• _Data shown_:
....
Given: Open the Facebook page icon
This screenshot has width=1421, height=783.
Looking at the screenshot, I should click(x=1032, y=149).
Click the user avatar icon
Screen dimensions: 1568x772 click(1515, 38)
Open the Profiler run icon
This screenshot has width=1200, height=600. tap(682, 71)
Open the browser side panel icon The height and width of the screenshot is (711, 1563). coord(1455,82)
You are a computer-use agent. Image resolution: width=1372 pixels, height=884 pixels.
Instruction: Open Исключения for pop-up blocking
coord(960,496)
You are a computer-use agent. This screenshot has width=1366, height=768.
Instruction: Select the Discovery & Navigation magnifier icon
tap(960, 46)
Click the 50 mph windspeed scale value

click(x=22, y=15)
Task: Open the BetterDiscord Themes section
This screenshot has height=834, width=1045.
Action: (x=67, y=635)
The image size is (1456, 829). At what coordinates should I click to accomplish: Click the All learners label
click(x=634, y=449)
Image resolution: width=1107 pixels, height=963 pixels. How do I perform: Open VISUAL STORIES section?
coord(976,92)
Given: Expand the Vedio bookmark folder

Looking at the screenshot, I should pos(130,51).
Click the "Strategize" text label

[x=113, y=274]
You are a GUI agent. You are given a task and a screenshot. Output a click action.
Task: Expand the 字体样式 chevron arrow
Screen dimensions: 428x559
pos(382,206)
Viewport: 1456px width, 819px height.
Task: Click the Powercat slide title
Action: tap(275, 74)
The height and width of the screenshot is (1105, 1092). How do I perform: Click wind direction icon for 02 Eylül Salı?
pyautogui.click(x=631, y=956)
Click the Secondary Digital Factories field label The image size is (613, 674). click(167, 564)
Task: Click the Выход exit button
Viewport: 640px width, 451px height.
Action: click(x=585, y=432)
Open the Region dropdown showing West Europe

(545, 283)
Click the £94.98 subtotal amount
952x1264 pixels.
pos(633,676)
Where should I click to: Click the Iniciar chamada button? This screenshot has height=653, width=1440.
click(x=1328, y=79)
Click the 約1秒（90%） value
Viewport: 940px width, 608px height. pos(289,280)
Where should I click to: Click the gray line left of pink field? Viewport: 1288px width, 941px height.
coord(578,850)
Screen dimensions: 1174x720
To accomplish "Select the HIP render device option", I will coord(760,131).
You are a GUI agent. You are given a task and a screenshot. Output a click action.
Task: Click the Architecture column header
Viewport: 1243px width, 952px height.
....
• _What you need to do_:
Set down only these lines, exactly: the line containing "Where should I click to: Click the gray" and each line after it, through the end of the listing.

• _Answer_:
Where should I click to: Click the gray line left of pink field? Viewport: 1288px width, 941px height.
coord(578,850)
Screen dimensions: 1174x720
To accomplish "Select the HIP render device option", I will coord(760,131).
You are a GUI agent. You are given a task and a screenshot. Output a click action.
Task: Click the Architecture column header
Viewport: 1243px width, 952px height.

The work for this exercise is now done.